[Word and element location data]
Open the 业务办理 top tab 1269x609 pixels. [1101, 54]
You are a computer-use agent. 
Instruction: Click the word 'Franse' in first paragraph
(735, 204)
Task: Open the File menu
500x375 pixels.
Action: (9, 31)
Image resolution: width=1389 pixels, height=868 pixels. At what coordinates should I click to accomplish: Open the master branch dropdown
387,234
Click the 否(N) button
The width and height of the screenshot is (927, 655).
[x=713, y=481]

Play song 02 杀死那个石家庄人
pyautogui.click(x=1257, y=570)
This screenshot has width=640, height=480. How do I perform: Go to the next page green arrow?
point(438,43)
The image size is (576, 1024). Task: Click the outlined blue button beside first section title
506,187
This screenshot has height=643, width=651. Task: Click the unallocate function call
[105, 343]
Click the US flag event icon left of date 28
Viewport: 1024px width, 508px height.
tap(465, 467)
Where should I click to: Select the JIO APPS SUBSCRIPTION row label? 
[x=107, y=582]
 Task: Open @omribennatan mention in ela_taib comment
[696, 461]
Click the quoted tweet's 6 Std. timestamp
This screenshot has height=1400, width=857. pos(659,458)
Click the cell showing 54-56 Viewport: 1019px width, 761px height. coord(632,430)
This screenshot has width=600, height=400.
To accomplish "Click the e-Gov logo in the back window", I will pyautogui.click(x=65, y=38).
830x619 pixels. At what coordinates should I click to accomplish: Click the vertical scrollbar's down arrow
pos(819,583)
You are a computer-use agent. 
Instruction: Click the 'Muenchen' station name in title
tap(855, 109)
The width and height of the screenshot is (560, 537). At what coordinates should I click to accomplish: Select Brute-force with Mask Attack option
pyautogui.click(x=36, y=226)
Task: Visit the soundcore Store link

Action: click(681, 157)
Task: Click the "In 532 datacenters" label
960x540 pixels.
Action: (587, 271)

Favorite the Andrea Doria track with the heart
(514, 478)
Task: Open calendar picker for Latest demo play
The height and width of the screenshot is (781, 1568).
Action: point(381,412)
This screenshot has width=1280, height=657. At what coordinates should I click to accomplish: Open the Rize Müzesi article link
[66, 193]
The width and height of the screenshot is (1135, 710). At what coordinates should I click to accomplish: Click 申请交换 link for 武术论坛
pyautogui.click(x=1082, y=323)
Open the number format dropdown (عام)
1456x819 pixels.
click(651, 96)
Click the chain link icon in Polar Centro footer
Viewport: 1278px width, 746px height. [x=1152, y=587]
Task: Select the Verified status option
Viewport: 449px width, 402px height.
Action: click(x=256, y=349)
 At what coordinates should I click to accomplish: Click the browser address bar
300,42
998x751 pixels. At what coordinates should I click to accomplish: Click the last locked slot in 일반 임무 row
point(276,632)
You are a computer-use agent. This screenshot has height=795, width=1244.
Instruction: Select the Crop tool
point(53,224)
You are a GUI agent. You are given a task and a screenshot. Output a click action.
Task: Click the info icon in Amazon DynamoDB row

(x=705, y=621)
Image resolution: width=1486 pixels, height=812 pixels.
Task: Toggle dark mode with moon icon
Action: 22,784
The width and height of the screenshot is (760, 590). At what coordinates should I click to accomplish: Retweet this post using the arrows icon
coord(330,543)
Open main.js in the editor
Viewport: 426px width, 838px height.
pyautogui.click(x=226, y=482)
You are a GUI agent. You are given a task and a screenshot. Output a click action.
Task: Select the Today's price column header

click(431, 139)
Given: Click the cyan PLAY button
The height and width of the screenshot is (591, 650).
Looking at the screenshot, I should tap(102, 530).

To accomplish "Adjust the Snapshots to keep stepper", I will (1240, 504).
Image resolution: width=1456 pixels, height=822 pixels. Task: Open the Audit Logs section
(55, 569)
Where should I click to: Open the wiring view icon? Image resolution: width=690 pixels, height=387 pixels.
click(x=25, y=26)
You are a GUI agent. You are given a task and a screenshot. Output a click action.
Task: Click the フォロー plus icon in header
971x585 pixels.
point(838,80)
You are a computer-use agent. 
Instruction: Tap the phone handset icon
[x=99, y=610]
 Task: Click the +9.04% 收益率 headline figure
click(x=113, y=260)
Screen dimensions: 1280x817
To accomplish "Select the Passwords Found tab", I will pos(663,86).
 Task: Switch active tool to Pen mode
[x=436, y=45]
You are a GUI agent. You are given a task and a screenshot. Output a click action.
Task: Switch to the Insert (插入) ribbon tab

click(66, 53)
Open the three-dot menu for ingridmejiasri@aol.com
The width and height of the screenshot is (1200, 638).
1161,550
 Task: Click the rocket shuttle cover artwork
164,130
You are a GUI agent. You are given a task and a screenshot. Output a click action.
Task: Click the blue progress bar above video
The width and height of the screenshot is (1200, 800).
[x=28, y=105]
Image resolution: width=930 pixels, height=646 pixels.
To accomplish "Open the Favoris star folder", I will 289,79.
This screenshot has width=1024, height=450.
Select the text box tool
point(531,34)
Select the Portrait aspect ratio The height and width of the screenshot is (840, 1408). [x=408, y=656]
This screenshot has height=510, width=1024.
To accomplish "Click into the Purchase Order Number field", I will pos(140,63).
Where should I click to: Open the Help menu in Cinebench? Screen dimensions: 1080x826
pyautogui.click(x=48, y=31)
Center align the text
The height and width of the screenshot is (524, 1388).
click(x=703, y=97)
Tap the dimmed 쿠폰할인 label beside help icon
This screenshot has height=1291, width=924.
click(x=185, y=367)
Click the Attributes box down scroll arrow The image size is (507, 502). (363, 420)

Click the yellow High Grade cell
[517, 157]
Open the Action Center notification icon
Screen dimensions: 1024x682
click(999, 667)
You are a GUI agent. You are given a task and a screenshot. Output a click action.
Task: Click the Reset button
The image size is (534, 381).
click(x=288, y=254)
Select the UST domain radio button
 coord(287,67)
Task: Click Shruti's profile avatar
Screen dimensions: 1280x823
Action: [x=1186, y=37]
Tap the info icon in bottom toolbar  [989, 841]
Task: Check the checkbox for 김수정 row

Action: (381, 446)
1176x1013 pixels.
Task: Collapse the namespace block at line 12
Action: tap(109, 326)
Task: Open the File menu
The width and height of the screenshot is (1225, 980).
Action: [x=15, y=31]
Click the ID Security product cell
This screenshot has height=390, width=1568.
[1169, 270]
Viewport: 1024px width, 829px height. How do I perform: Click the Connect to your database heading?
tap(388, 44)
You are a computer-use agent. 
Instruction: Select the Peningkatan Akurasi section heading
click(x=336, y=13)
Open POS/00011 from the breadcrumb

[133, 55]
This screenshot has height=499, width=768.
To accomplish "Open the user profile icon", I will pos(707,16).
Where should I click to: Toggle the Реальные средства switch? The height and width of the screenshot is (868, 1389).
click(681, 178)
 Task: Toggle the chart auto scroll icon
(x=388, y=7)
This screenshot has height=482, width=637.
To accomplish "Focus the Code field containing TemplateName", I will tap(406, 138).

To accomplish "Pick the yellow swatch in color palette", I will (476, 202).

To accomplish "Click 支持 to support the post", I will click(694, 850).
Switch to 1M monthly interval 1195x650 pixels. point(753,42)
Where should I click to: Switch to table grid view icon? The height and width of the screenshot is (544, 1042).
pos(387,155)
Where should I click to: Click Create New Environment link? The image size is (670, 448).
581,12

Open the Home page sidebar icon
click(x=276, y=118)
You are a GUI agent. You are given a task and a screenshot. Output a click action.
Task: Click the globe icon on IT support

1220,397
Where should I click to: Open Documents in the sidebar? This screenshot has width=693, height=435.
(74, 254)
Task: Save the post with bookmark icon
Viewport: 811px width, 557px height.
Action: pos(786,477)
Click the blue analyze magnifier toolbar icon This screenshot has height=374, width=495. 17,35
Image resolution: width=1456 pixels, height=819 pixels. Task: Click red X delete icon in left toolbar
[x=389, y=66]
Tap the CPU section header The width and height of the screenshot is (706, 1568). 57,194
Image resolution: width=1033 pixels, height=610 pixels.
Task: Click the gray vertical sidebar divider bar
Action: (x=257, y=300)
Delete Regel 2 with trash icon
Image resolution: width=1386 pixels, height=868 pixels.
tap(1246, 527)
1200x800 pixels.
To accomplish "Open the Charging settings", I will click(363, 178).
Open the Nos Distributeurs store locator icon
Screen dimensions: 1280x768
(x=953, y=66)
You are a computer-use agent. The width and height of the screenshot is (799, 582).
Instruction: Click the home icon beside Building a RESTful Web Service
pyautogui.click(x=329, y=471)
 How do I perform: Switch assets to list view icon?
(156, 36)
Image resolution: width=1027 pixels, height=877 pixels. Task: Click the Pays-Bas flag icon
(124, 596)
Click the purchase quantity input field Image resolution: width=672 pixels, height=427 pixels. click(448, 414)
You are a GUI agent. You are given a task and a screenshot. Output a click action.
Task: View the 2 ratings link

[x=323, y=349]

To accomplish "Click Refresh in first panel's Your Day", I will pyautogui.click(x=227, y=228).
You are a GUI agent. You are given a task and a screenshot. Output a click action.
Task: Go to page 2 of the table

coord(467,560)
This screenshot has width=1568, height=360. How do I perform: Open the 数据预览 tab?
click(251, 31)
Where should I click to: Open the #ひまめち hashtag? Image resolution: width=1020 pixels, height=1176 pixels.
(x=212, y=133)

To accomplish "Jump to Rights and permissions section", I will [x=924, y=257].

*TASK INSTRUCTIONS:* Copy out the rows from the line with "Task: Visit the soundcore Store link" up to and including the line with "point(53,224)", changing "screenshot" to "image" and leaving all else as it is.

*COMPLETED TASK:*
Task: Visit the soundcore Store link

Action: click(681, 157)
Task: Click the "In 532 datacenters" label
960x540 pixels.
Action: (587, 271)

Favorite the Andrea Doria track with the heart
(514, 478)
Task: Open calendar picker for Latest demo play
The height and width of the image is (781, 1568).
Action: point(381,412)
This image has width=1280, height=657. At what coordinates should I click to accomplish: Open the Rize Müzesi article link
[66, 193]
The width and height of the image is (1135, 710). At what coordinates should I click to accomplish: Click 申请交换 link for 武术论坛
pyautogui.click(x=1082, y=323)
Open the number format dropdown (عام)
1456x819 pixels.
click(651, 96)
Click the chain link icon in Polar Centro footer
Viewport: 1278px width, 746px height. [x=1152, y=587]
Task: Select the Verified status option
Viewport: 449px width, 402px height.
Action: click(x=256, y=349)
 At what coordinates should I click to accomplish: Click the browser address bar
300,42
998x751 pixels. At what coordinates should I click to accomplish: Click the last locked slot in 일반 임무 row
point(276,632)
You are a computer-use agent. This image has height=795, width=1244.
Instruction: Select the Crop tool
point(53,224)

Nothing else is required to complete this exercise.